Chapter 3 – Natural Disasters, the Will of the Creator, and the Suffering of Job

This chapter focuses on the suffering of Job, starting with the emphasis that “the key reason for Job’s suffering is his experience of natural disasters.” One of the points that Fretheim emphasises throughout the book is that natural disasters are an outworking of the way that God has created the world, and in fact are “a key agent of God in the continuing creation of the world.” Science tells us that without the movement of tectonic plates, there would almost certainly be no life on earth.

One of the ways in which Fretheim emphasises that the earth was not created perfect in the sense that we think of the word. It is well-attested that earthquakes and other such events were occurring well before humans appeared on the scene.

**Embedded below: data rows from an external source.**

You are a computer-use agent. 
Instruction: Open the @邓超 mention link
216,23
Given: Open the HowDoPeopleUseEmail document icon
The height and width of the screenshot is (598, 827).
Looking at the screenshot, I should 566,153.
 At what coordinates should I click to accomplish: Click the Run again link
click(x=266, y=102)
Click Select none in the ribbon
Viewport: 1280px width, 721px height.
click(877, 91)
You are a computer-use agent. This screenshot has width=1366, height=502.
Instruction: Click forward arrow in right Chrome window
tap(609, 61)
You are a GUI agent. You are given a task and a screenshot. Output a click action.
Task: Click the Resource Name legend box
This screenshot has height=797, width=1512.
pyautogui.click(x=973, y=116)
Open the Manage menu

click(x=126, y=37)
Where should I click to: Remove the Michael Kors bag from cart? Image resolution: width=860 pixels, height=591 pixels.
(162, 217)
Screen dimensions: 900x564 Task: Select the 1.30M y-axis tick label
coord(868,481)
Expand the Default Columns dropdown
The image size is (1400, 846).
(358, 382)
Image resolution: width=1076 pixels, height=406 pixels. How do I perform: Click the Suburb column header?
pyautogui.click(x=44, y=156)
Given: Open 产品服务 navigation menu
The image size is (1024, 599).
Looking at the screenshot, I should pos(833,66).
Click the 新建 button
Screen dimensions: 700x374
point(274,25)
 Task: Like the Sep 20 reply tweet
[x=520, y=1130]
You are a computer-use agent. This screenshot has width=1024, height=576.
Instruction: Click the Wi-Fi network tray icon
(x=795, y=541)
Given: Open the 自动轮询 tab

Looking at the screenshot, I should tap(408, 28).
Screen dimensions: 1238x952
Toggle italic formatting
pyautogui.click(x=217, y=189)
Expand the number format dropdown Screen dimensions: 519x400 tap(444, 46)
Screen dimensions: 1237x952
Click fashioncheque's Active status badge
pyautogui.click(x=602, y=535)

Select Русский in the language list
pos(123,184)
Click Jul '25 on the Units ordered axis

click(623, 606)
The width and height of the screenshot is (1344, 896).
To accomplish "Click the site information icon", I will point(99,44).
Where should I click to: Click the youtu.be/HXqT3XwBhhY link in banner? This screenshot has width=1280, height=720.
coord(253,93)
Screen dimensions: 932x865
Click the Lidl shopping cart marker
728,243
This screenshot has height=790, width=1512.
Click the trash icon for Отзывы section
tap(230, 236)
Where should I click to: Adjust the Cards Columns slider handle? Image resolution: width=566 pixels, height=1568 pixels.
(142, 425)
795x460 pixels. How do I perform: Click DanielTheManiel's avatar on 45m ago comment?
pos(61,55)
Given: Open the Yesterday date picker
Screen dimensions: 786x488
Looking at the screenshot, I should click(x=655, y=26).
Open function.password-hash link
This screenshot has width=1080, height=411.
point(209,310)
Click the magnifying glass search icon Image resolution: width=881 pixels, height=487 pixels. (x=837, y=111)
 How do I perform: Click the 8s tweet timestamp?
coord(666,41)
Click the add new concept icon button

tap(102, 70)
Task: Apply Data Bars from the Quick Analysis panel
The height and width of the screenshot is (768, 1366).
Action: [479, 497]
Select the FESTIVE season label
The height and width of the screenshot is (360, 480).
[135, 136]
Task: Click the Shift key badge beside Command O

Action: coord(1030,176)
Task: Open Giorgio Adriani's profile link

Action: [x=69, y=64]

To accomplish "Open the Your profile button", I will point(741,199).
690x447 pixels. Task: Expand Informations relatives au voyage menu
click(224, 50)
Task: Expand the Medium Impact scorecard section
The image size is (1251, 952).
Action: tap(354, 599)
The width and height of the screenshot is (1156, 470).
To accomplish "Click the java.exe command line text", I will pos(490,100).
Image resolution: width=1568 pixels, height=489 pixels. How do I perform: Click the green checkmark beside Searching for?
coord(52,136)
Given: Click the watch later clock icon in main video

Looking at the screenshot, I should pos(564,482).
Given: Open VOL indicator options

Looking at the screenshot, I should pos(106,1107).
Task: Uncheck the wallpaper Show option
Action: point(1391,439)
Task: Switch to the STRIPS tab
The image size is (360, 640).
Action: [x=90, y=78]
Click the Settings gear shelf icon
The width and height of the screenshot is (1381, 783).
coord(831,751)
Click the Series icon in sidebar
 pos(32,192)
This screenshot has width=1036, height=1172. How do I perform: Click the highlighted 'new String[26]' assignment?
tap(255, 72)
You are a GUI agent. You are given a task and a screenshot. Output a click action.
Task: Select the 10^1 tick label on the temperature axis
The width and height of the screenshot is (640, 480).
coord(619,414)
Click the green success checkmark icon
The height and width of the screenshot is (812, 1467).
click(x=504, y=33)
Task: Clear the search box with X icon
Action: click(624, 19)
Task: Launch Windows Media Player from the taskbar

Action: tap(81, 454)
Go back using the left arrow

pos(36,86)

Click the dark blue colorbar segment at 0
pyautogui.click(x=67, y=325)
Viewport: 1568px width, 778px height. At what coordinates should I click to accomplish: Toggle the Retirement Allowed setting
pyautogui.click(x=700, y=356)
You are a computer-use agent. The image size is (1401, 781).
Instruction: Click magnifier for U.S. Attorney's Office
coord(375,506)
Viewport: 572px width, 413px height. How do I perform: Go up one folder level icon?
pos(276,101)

What Job experiences in his sufferings is that God does not intervene in stopping them from happening. As mentioned above, God does not micro-manage the universe. Fretheim even says that “one point of these speeches (between God and Job) is that God’s governance of the world is not all-controlling.” The world that God has created can be a dangerous world, but as also mentioned above, “without such potentially dangerous dimensions of the natural order, there would be no human life.” As I read this section of the book, my first thoughts were that this is fine, but it still begs the question of why God did not make a world which could preserve human life more. Fretheim addresses this by stressing the following points:

  • This kind of world is “deemed necessary for it to be a good world.”
  • God challenges Job to trust that God’s design of the world, however dangerous, does manifest a concern for the life and well-being of all its creatures.
  • God will sustain such a world that is both ordered and open-ended (and therefore dangerous) because of its continuing creative potential.
  • There is a price, sometimes a horrendous price, that people may pay for living in such a world. But this is a price that God also pays, for God too will experience the suffering that the creatures undergo.
  • The God speeches are comforting words to job, helping him to see that God is ultimately responsible for creating and for still sustaining the kind of world in which his suffering is taking place.